Once again, another UN body comes out with a contested policy, basing it on the overarching one that’s supposed to provide it with legitimacy – the Sustainable Development Goals and Agenda 2030.

Here, UNDP said in a post on its website last month that the digital ID framework was its reaction to “requests for institutional support” – and lauded its own effort as inclusive and based on (ostensibly, civil and legal) “rights.”

What is clear is that the UN is very committed to pushing the adoption of digital IDs, and does so at every available opportunity, the activities of UNDP included.

For those countries (rather, their current governments) who accept to follow UN’s lead on digital public infrastructure (DPI), of which digital IDs are but a part, reports say that the recommended framework has nine points: “legal, regulatory frameworks, non-discrimination, access to information, legal accountability, capable institutions, user value, procurement and anti-corruption, and data protections.”

The “Sustainable Development” agenda cited in this case has to do with civil registration at birth of every person born on the planet – and, apparently, making sure that’s digital, going forward.

What’s wrong with the current system? The UN thinks a lot, but at the same time wants to make sure that the digital versions developed and implemented by various governments have “adequate” – and indeed, “robust” governance in place out of the gate.

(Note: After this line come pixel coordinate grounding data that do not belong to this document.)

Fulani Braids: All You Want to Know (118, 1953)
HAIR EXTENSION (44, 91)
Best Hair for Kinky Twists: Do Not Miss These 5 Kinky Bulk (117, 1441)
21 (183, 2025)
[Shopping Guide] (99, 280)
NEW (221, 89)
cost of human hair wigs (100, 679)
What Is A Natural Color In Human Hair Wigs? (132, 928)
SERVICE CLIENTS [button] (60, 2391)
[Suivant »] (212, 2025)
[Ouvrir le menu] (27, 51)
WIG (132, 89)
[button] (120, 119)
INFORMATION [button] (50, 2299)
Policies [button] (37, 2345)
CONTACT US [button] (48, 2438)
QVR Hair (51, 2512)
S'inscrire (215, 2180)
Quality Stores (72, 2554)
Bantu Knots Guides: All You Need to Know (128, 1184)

UNDP explains this with the need to make sure that standards and rules, as well as “privacy protocols” are all driving towards a future total digitization of public services.

So – UNDP’s ambition is to “centralize,” as it were, the efforts of hundreds of national governments by providing “a standard model.” It also states to seek to achieve something that frankly seems highly unlikely in the real world – but it sounds good in a press release.

Namely, “prioritizing individual rights” (lol) – human rights, as well as inclusion, etc. in this particular context – while still going forward with pushing digital ID adoption, or, “shift,” as the UN chooses to call it.